The Empty Stool by the Fire

On Christmas Eve, Meg and I watched the 1951 production of A Christmas Carol with Alistair Sim as Scrooge. It’s her favorite film rendition of the story, and is rapidly becoming mine.

But this year, it was different for us both. As Mrs. Cratchit and the girls sat in the shadows mourning Tiny Tim, the camera cut to the empty stool by the fire where he had warmed himself so often. We thought of all the homes with an empty place at the table or an empty chair by the fire because of covid-19. It’s sickening to think of how many died unnecessarily because politicians failed to take the disease seriously, encouraged anti-scientific thinking, and enabled bullies with thoughtless confusion between individual freedom and common sense. It’s appalling that religious figures encourage people to go without masks and openly spread disease. It’s disgusting to think of all the people who will die in the coming months because they believed anti-vaccination lies.

It is time to recognize that there is no such thing as a harmless crackpot.

Happy Birthday to me

Well, I’m lucky. I got to have another birthday. Many people didn’t–more than usual. I got some fabulous birthday presents: My wife made me a fresh apple pie and gave me the five books of Conn Iggulden’s Genghis/Kublai Kahn series. An agent sent me a rejection letter that was very encouraging. She had even given the book a second reading before deciding against it. And I received a similar rejection from Tor not too long ago. While it may seem strange to view rejection as hopeful, the tone of both rejections is telling me that I’m close. I keep reminding myself that a professional writer is simply an amateur who never gave up.

Speaking of aging, a quarter of a century ago I was studying French history and compared my achievements to Napoleon’s. At age 35, he had done so much more than I had. Then I stepped back and thought about how many million people I didn’t kill, so maybe I wasn’t doing so badly. Today, I can say that when Napoleon was my age, he’d been dead for ten years. Plus I’m happily married, have lived on three continents, once stood on the edge of the polar ice cap, and never, ever tried to put my children on the throne of the Holy Roman Empire. Not bad at all.

My heart goes out to everyone in the throes of the covid-19 crisis.

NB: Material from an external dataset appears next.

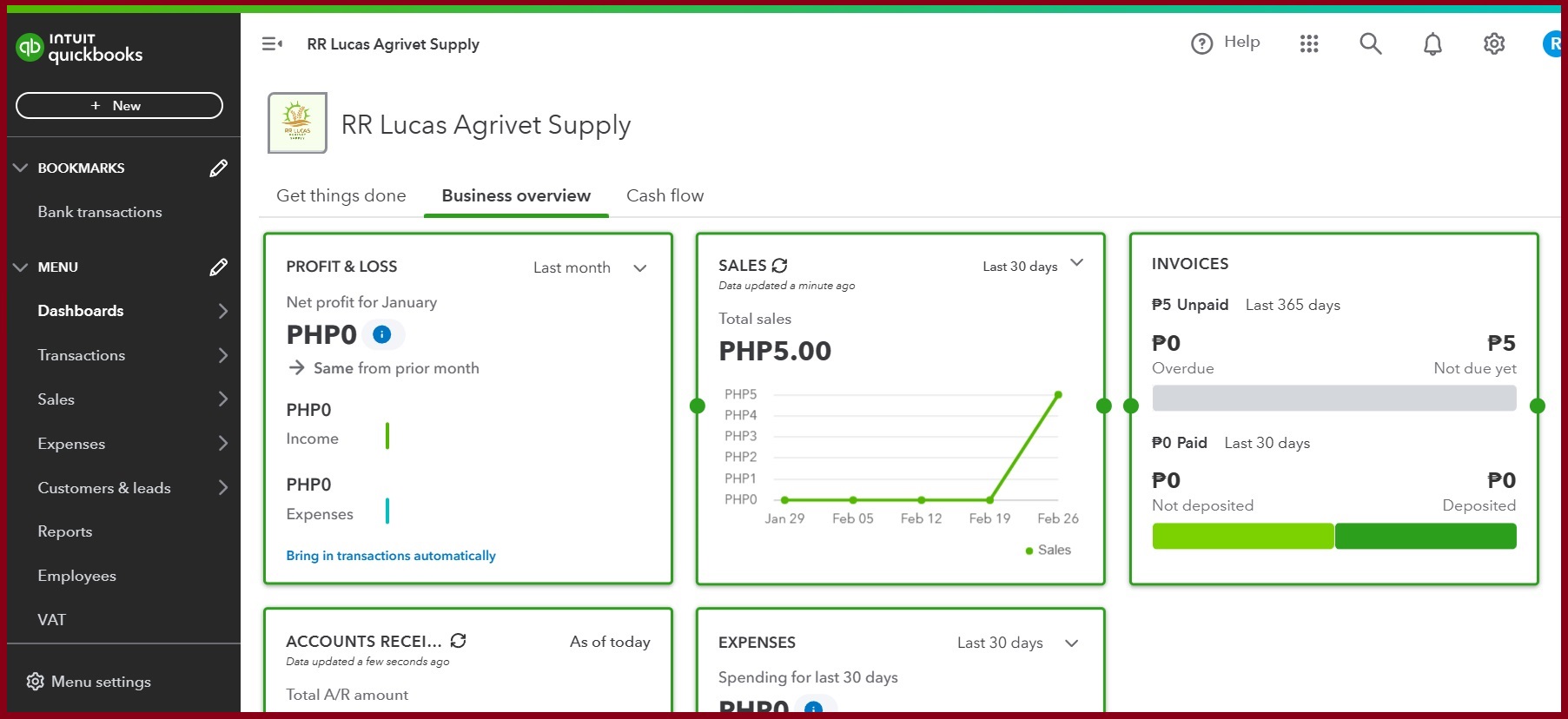This screenshot has height=719, width=1568.
Task: Click Bring in transactions automatically link
Action: coord(391,556)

I was “potentially exposed” recently and had to take the test–an experience best described as asking a long-fingered stranger to help me pick my nose. I wasn’t infected, but I have withdrawn more to my home since then. I try to cope by keeping the current tragedy in a bigger historical context. It isn’t a good strategy (phrases from Connie Willis’s short story Fire Watch keep coming to mind) but it seems to be the best I can do for now. And if you have never read Fire Watch, it’s worth your time.

How odd the blog that eschews the news…..

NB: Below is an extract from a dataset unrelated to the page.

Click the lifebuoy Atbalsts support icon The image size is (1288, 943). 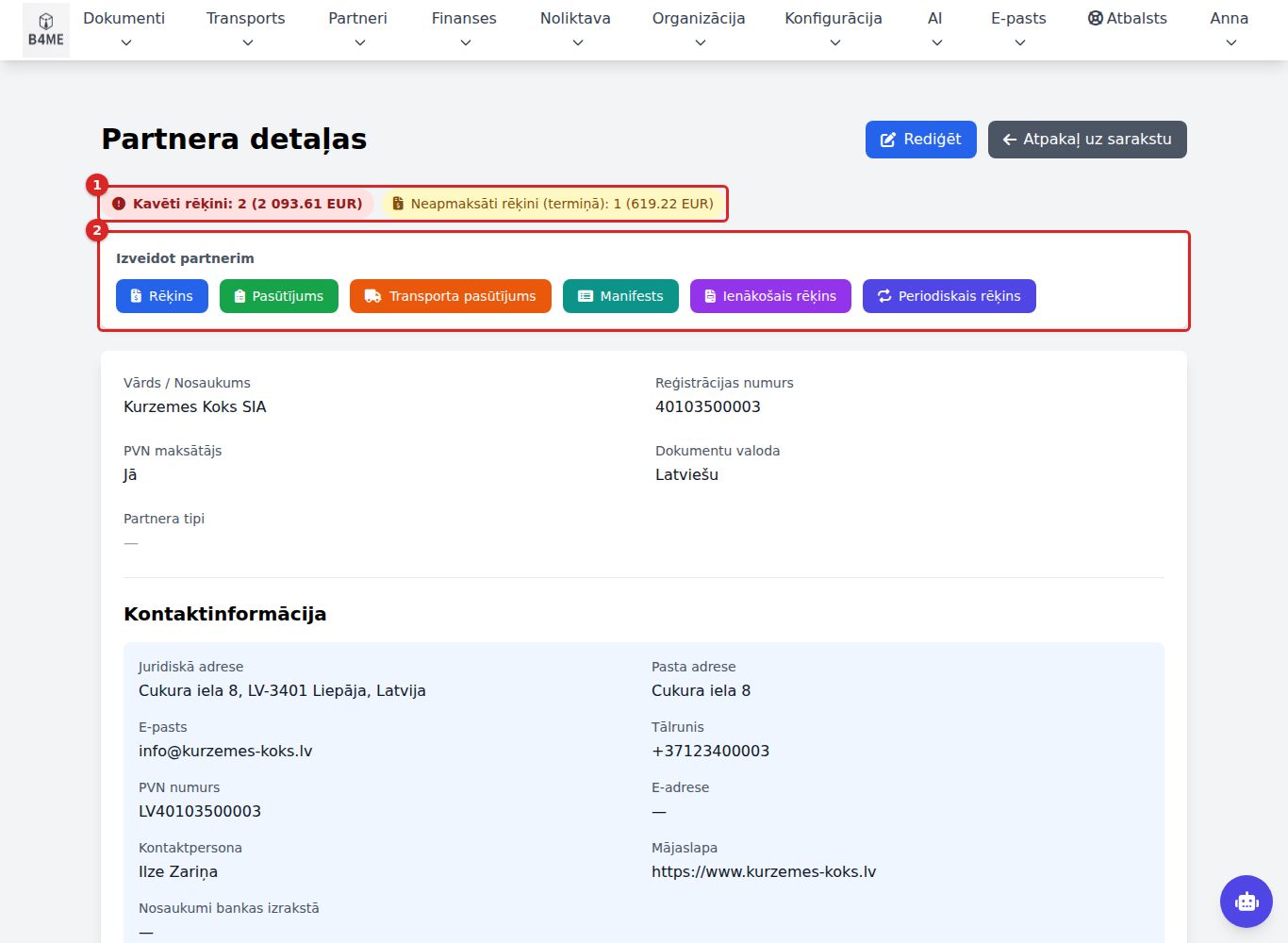1096,18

Flying is difficult. I thought it would be about five times harder than driving a car, but it’s far more difficult than that. People think of cars as moving in two dimensions and airplanes in three, but that’s not the case: Friction keeps cars from sliding sideways, so most driving is only one-dimensional (along a non-Euclidean line). Even if you’re drifting, there’s plenty of friction unless you hit a patch of ice.

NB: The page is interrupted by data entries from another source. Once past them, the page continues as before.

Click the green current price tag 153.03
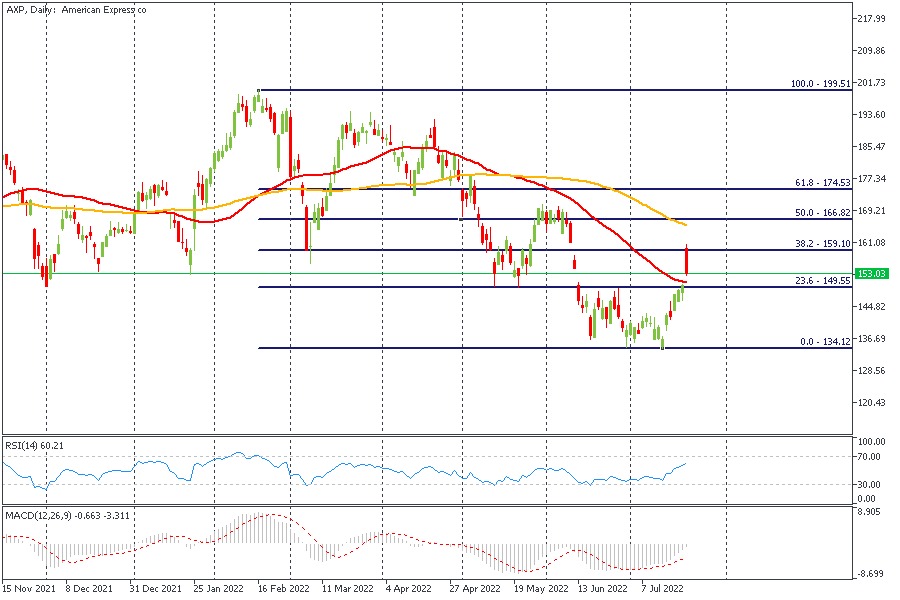Viewport: 900px width, 600px height. [x=873, y=273]
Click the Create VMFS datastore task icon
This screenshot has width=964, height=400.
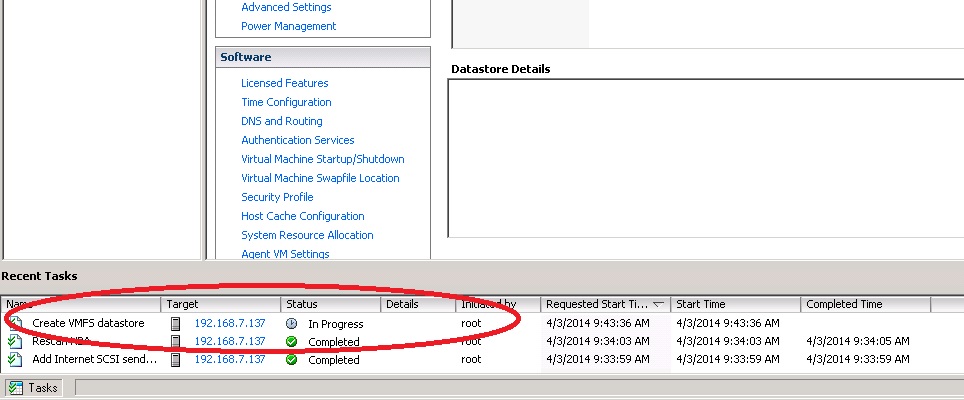14,323
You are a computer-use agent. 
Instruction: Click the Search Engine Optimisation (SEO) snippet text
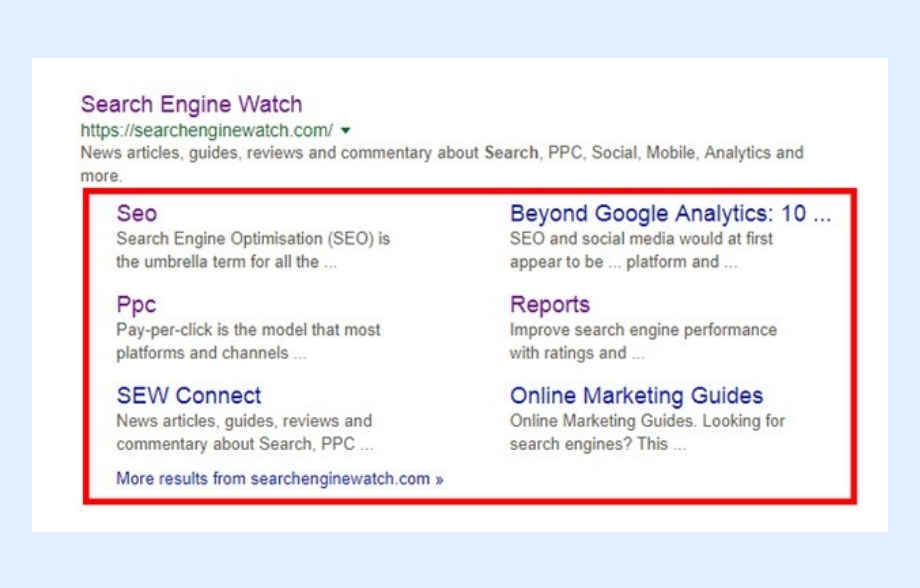[x=253, y=250]
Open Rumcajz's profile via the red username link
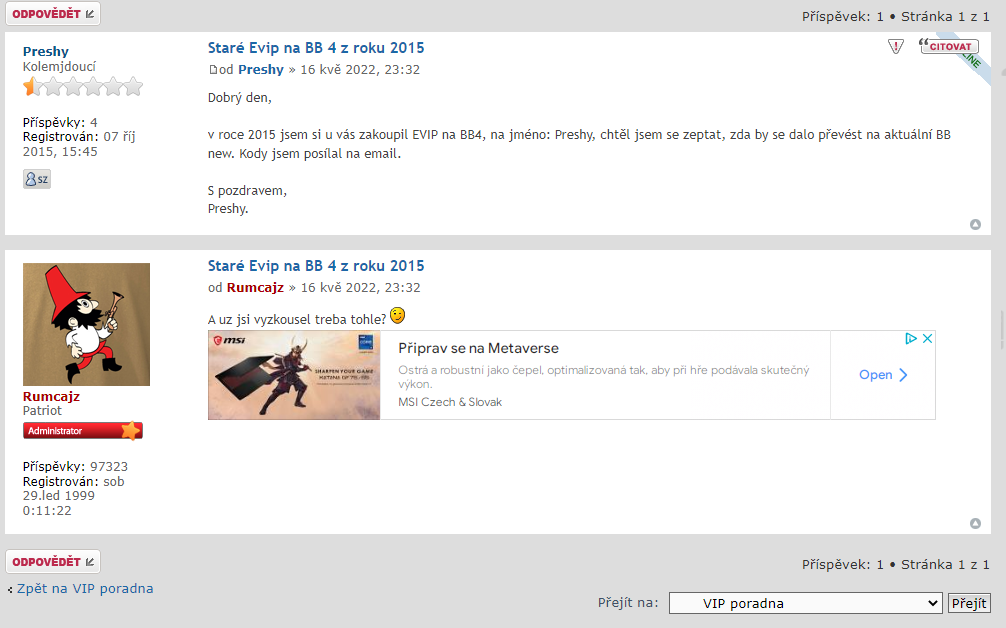 point(51,396)
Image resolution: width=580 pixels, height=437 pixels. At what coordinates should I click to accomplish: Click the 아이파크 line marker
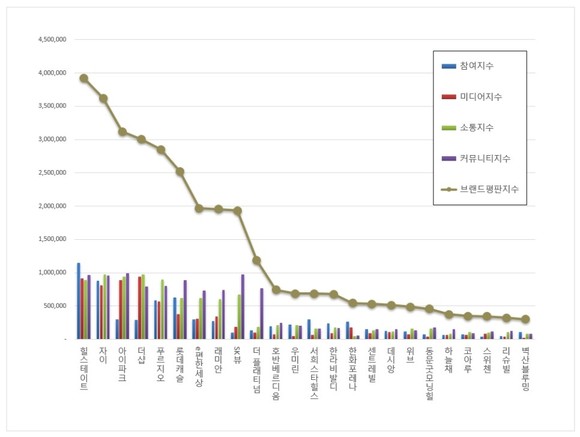[122, 132]
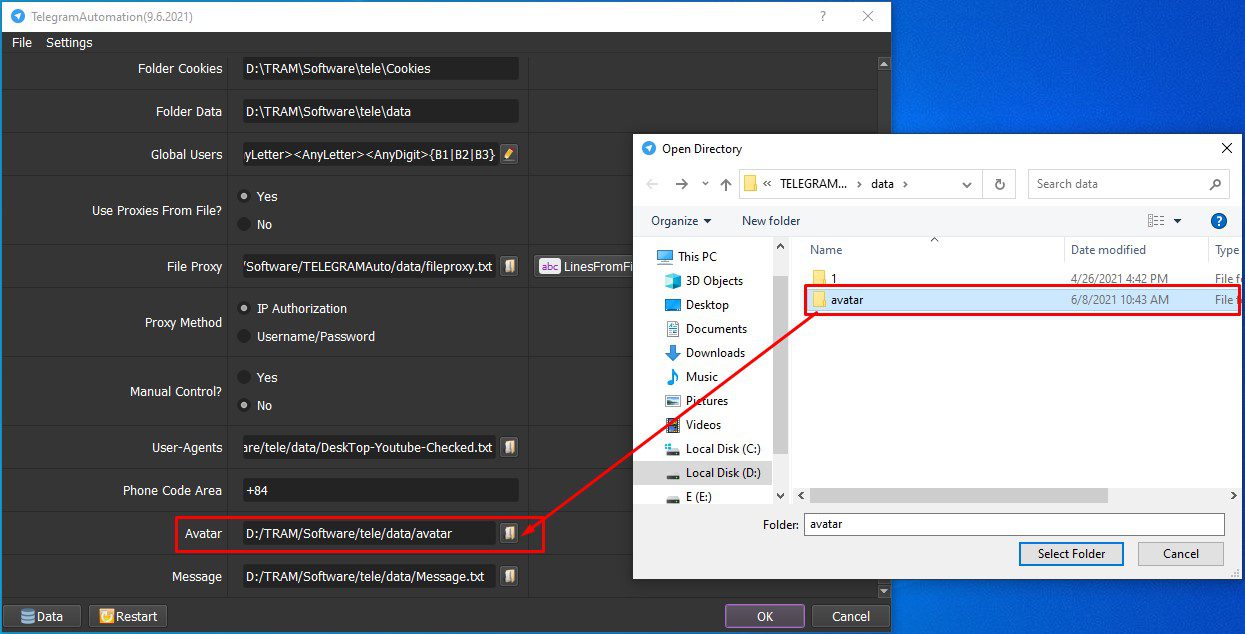Viewport: 1245px width, 634px height.
Task: Select No for Use Proxies From File
Action: click(244, 224)

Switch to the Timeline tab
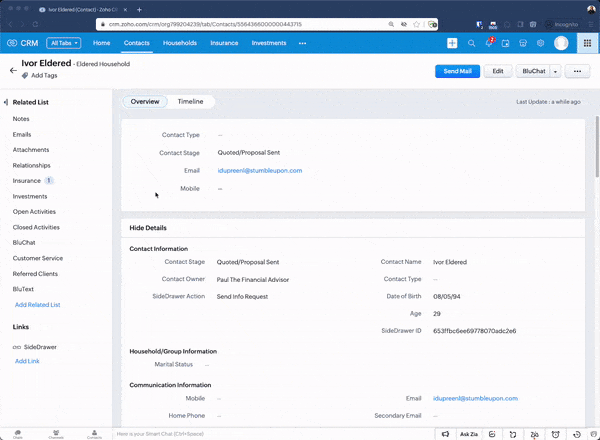tap(190, 102)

Boaters have a better chance of understanding the difficulty of flight because they’ve tried to sail or motor to a pier in a crosswind, aiming for a fixed point with thrust along one line, drifting from the wind along some other line, maybe drifting along a third line because of a current or tide, and rotating because the centers of mass, water resistance, and wind resistance are all in different places. Flying is more like that, with the added complication of being up in the air in defiance of gravity. And weather. That’s a topic for entire books.

I had imagined that most of flying was “pointing” the aircraft, but it’s more about maintaining a pitch attitude that gives the necessary speed and lift, understanding the effects of the weather, not getting lost, controlling the energy produced by the powerplant, dealing with the sometimes baffling gyroscopic effects, and managing the total potential and kinetic energy of a thousand pounds of steel and aluminum so that when you do get back to the ground, you ease from three dimensions back to one without hurting anything. Even birds are a pain because they are the armadillos of the air, just waiting to get whacked. The difference between armadillos and birds is that armadillos rarely require you to file paperwork with the NTSB.

Flying is a fantastic learning experience. I’ll probably have my first solo in a few weeks, working literally without a net for the first time. I’m looking forward to it.